Thursday, December 19, 2013

The Messiahs


     Messianism is the belief in messiah, a man (occasionally a woman) who will be a savior to the people. The collective need to receive ‘divine intervention’ by a certain group usually relates to the perception by that society of being exploited by an alien culture. In the Middle East about 2000 years ago, the Jewish people perceived themselves as suppressed and exploited by the Romans who had incorporated Palestine into their empire. 
Roman Palestine

     The anticipation of the coming of a messiah is usually associated with a movement to revitalize the oppressed society. The state of the world or that particular society is viewed as flawed beyond correction by humans and divine intervention, through a specially selected and supported human, is seen as the only way to correct the flaw. 
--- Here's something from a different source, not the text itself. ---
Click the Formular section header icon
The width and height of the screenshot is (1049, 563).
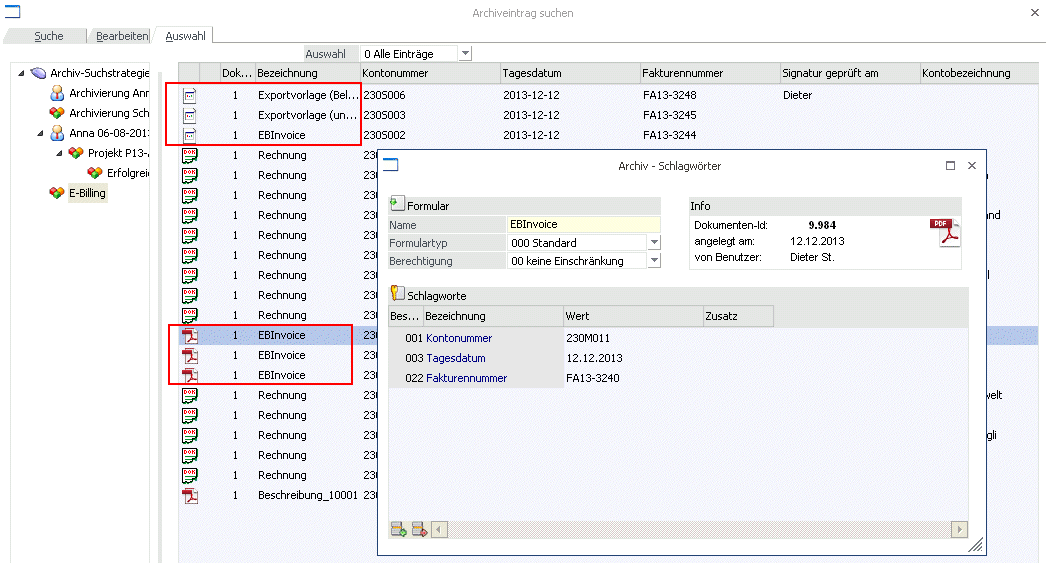click(x=397, y=203)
     Many religions have had and continue to have the concept of a messiah, including the Jewish Messiah, the Christian Messiah (Jesus Christ), the Muslim Mahdi and Isa (the Islamic name for Jesus), the Hindu Kalki, the Buddhist Maitreya and the Zoroastrian Saoshyant. Messianism is often associated with ‘apocalypticism’, an idea which seems to have originated in ancient Judaism. 
     The combination of apocalyptic expectations and the coming of a messiah survived three failed revolts against Roman rule (66-73 AD, 115-117 AD, 132-135 AD) and continues to play an influential role among certain Jewish groups today.
Hindu Kalki

     One characteristic seen in all human cultures is the desire for ‘hope’ – hope that the rains will allow the crops to grow, hope that the winter will not be harsh, hope that ‘our people will be free’. And that hope is often pinned on an individual who claims he has the answer and has even been sent by God. It is as if, even as adults, human beings yearn for Dad (God) to save them and that God sends big brother (the messiah) to solve the problem here on earth.


     But ‘messianism’ may also serve a more functional purpose. The man (occasionally, a woman) who is seen as the messiah can often inspire social and even political change in a group which senses itself as oppressed or not being able to live up to its own potential. Other ‘messiahs’ use their influence for self-enrichment or empowerment, even murder.
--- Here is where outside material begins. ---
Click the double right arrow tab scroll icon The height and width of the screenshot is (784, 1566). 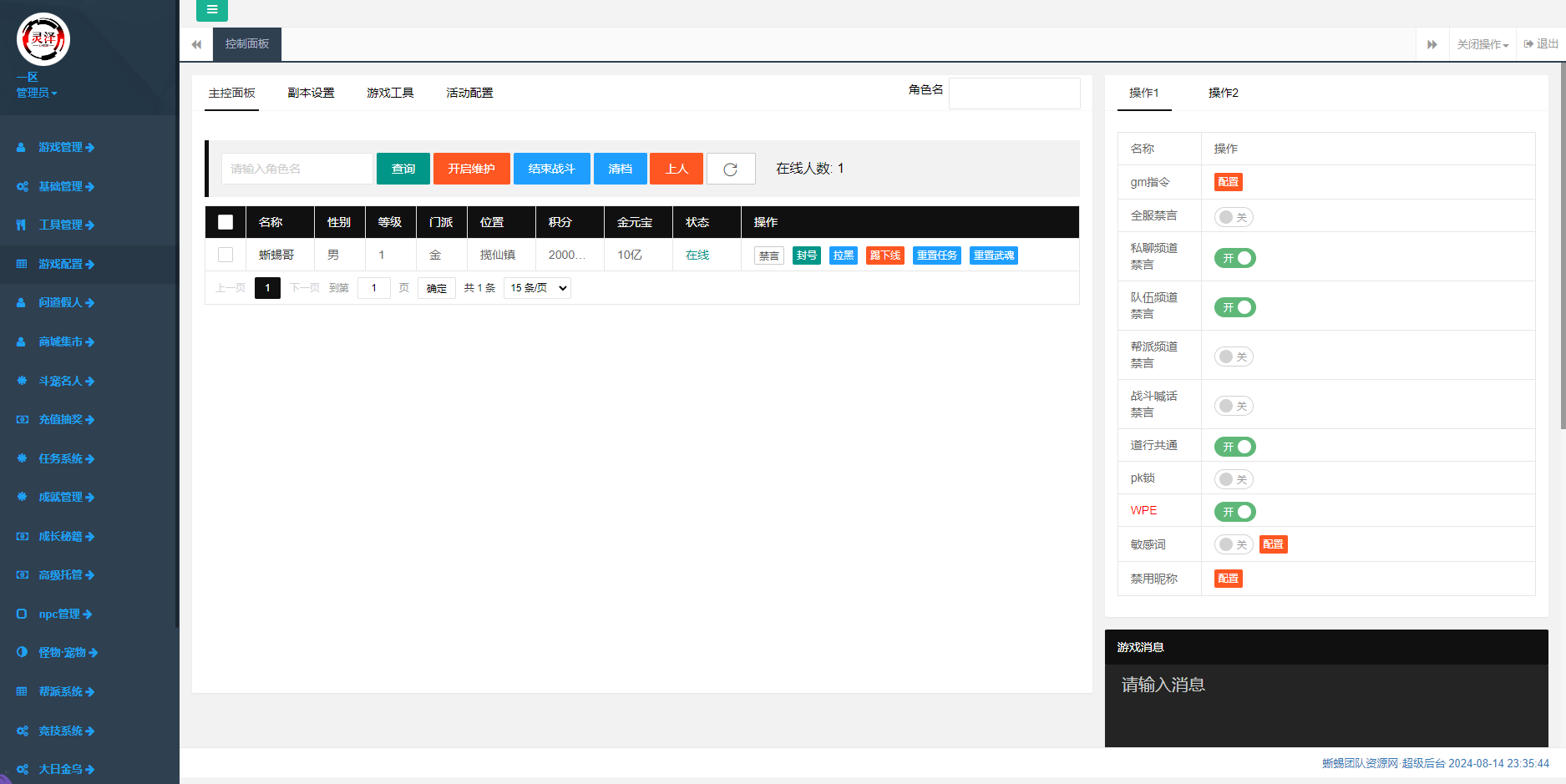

     Messianism may be defined differently by different people. One definition describes messianism as ‘faith that there will be a day in which history of life on this earth will be transformed totally and irreversibly from the condition of perpetual strife which we have all experienced to one of perfect harmony that many dream about’ (brought about by the ‘Messiah’, sent by God himself). 
     Political leaders have often appreciated the concept of a messiah which could offer a goal towards which political action could be directed (see post: Demagogues Who Usurp Religious Belief). In its extreme form, the goal could be used to justify the means - acts of destruction can be advocated in order to advance the goals of ‘purification’. 
French Revolution

     Violence has been called the ‘oldest tool of politics’. The exercise or simply the threat of physical force by one individual against another can force compliance. The idea of terror as a distinct political tool (threatening but not always carrying through with violence) dates from the French Revolution of 1789 when revolutionary terror served to make resistance unthinkable - driven by a perceived need to save the revolution from its enemies, by ideology or by the perverse psychology of revolutionary leaders.
     All these things together make for a slippery slope. The messiah who appears because of the perceived need for political change, is harnessed by the politician (or, the messiah is the politician himself). The messianic concept, often linked with basic (fundamentalist ideas) is then used as a political force. The fundamentalists themselves deny the legitimacy of separating religion from politics and present themselves as the single authority of the sacred texts. 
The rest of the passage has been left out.